By Isa Farfan x Hyperallergic.
Erika Hirugami, co-founder of the California-based UNDOC+ Collective, an organization supporting undocumented creatives, said she finds it ironic that legislation for the creation of NMAL was officially approved under the first administration.
“NMAL was signed into law by the same president whose aesthetic axis is anchored by visual intimidation, photographic persecution, and tyrannical oppression toward ‘undoc+’ — formerly or currently undocumented — families and people in the undocumented diaspora,” Erika Hirugami told Hyperallergic.
“Can our administration truly be celebratory of Latine culture while our people are being persecuted, threatened, and deported?” Hirugami continued.
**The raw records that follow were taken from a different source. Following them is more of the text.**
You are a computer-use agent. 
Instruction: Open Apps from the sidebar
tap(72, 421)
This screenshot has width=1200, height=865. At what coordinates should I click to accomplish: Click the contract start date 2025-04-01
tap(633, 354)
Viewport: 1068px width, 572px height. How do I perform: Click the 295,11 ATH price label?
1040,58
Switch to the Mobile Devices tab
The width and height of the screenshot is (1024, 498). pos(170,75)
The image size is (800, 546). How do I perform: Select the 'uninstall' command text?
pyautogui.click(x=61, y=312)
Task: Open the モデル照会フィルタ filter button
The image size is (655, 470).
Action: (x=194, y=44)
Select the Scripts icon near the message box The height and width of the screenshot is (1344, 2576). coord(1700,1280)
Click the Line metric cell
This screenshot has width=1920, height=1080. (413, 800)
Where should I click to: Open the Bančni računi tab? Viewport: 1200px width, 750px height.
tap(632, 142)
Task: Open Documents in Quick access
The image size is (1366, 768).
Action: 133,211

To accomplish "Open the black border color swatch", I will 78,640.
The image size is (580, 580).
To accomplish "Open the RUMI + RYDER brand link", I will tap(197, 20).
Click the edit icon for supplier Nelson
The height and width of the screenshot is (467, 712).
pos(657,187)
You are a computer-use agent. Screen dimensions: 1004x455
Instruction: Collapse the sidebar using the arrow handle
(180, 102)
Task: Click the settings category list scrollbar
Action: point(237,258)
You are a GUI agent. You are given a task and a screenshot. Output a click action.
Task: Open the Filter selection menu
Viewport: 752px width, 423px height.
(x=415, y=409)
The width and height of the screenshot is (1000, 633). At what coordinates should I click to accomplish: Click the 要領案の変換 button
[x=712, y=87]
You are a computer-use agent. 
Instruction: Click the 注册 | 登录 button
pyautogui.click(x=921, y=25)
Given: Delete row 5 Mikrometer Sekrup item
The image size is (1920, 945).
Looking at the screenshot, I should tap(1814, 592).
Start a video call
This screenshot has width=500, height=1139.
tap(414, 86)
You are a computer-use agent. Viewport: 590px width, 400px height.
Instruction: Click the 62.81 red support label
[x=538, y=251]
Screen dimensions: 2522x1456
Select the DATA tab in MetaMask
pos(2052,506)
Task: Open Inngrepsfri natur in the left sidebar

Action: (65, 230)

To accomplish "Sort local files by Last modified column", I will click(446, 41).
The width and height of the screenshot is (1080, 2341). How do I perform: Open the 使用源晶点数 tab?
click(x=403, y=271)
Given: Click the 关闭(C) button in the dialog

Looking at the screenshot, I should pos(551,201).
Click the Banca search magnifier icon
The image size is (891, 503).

‘We cannot remain silent’: Museums in Los Angeles brace for 🟠🟠🟠 immigration crackdown
By Stacie Stukin x The Art Newspaper.
🟠🟠🟠 anti-immigrant rhetoric and deportation threats also impact undocumented artists. Erika Hirugami, the founder of CuratorLove and a PhD candidate at UCLA studying the “aesthetics of undocumentedness”, wrote a report commissioned by the advocacy organisation Arts for LA, and her research suggested that Los Angeles County is home to around 200,000 artists and arts professionals whom she calls “undocreatives”.
“There are a ton of undocreatives who are wary of showing up publicly at events because they don’t want to harm our communities,” says Hirugami, who was formerly undocumented. “At the same time, they are removing their social media, deleting their web pages for fear that since they’ve been associated with undocumentedness for their entire careers, now this could be a massive flag to put their families at risk.”
DACA-Recipient Artists Share Their Stories as Program Hangs by a Thread
By Isa Farfan x Hyperallergic.
Erika Hirugami, who is formerly undocumented but never received DACA, co-founded the UNDOC+Collective, a group fighting to shape “the future of ‘undocreatives’ working in the contemporary art system.” It connects artists across what she calls the “Undoc+ Spectrum,” which accounts for a diversity of immigration statuses. To her knowledge, Hirugami said, she is the only person in the country studying the “aesthetics of undocumentedness,” which she defines as “something that happens when Undoc+ individuals make creative artwork about their experience,” as part of her doctoral candidacy at the University of California, Los Angeles.
DACA recipients, she said, represent only a small percentage of the 11.7 million undocumented immigrants living in the US… In the art world, Hirugami feels their experiences are often exploited when access to artistic spaces relies on their ability to put their undocumented status and trauma on display.
“We’re still in the baby stages of trying to get beyond fetishizing this community within the creative industries,” Hirugami said. “There’s a need to also highlight the beauty of our community, and a need to challenge policy and politics. But at the same time to do so from a vocabulary that isn’t so legally toxic, because in this community, language affects us.”